WRITTEN EXERCISE: Rewrite the records from the line with "At what coordinates" to the line with "Action: point(295,199)", renaming "Event Transform" to "Event Filter" and keeping everything else the same. Omit the pictures and give only those lines.
····················
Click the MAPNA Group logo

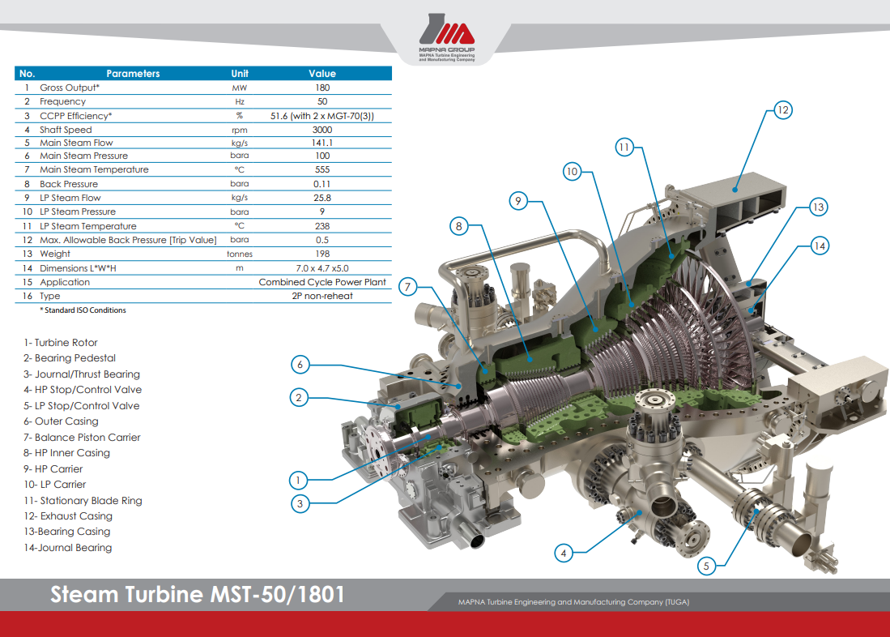[x=445, y=38]
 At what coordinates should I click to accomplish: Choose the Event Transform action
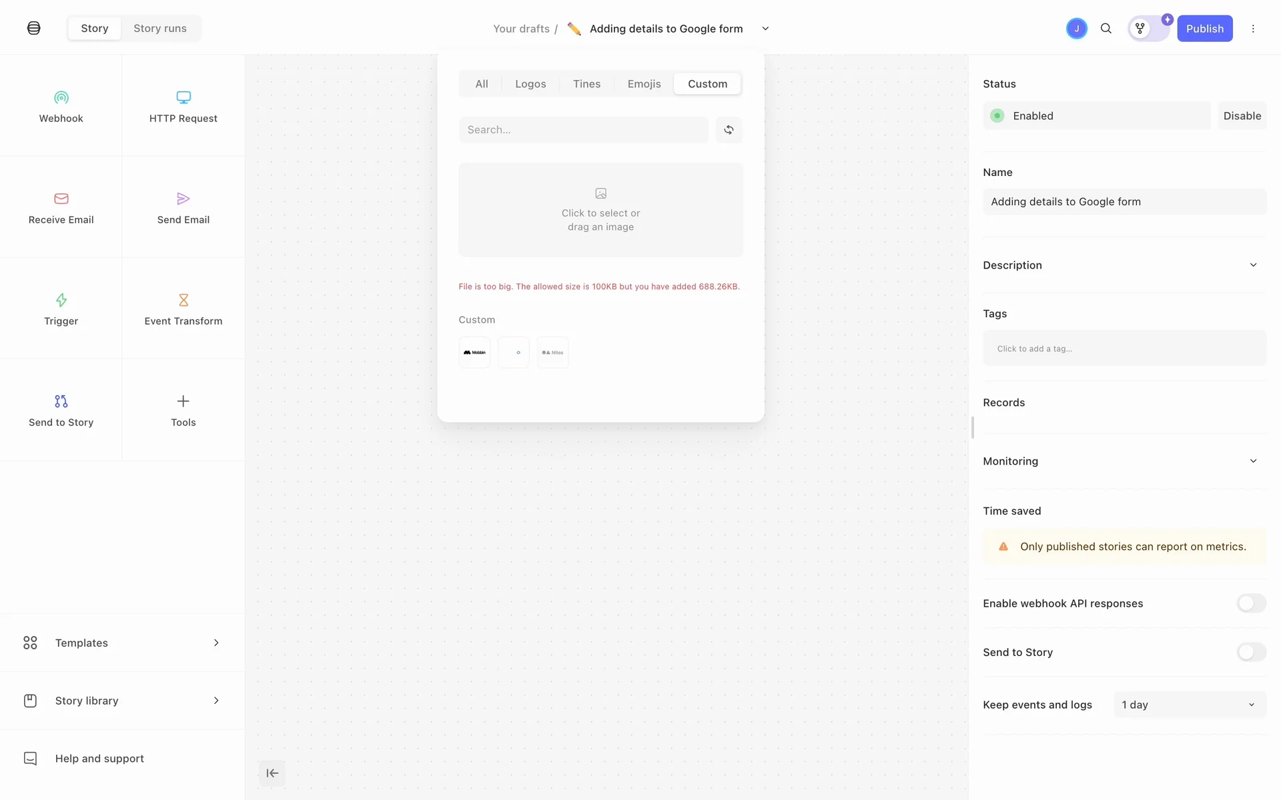(183, 309)
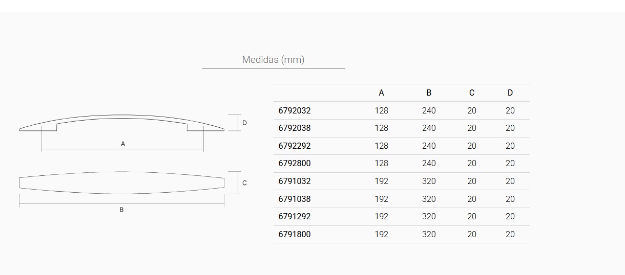The image size is (625, 275).
Task: Click product code 6791038
Action: point(295,199)
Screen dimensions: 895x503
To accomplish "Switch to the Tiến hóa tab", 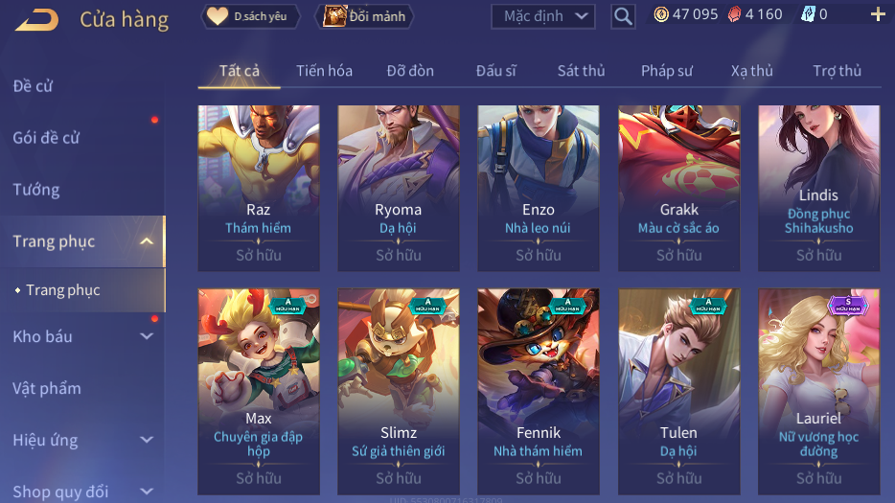I will pos(324,71).

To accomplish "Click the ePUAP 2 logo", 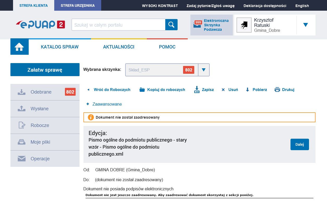I will (40, 25).
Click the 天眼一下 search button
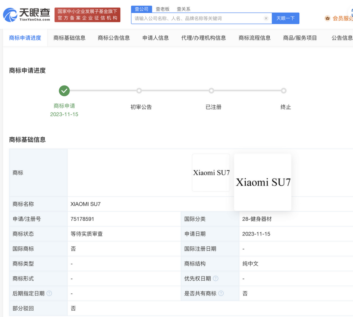 [286, 18]
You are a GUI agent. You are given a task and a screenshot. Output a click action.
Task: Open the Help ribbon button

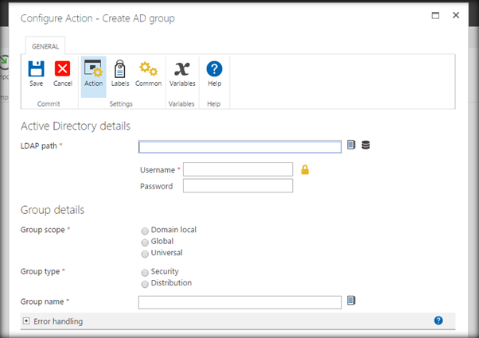coord(214,72)
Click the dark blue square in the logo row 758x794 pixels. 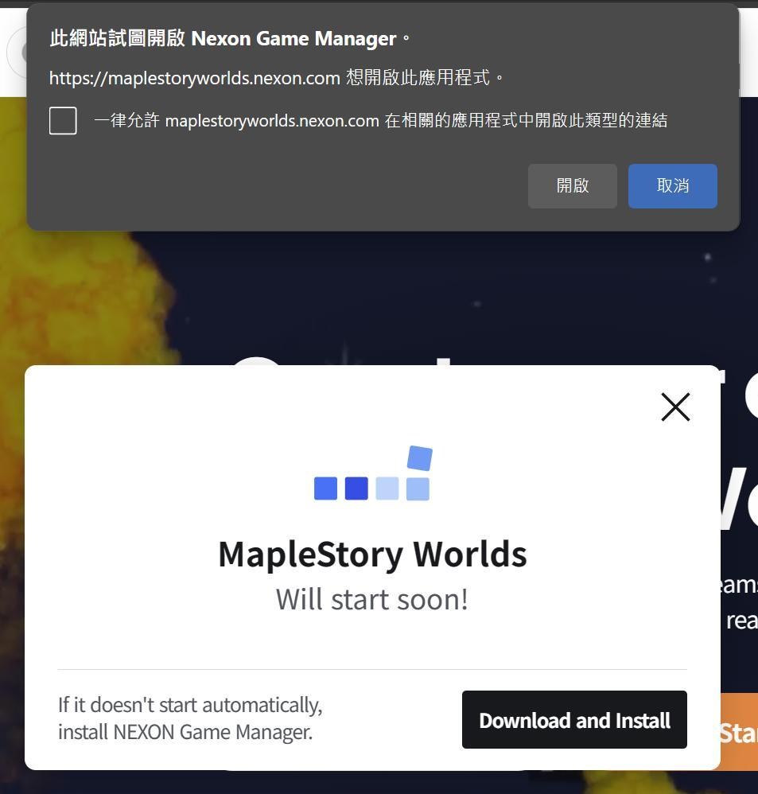click(x=356, y=488)
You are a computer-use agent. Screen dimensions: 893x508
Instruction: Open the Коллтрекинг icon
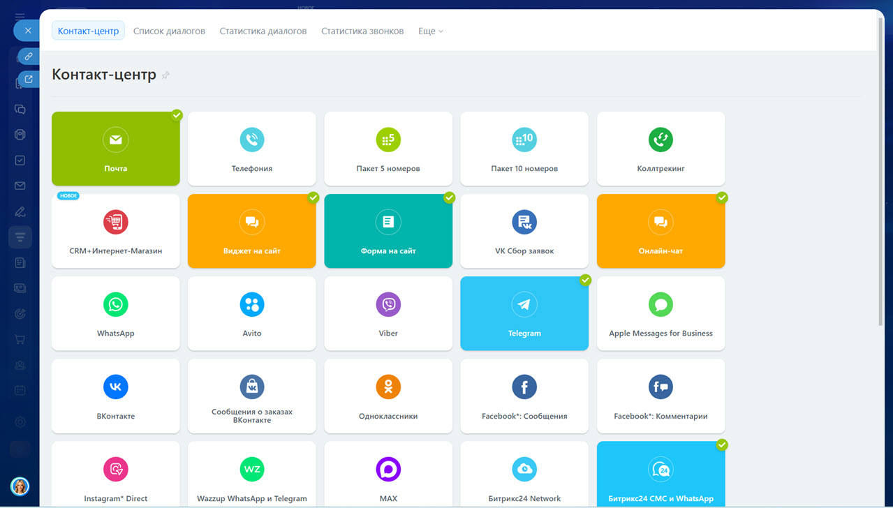pos(660,140)
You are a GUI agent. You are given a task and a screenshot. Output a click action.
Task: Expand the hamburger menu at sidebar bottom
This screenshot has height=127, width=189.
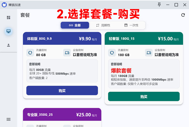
····················
TASK RESPONSE:
 At what coordinates should I click to accomplish: Choose the Event Filter action
(183, 309)
The image size is (625, 275).
Task: Click product code 6791038
Action: point(295,199)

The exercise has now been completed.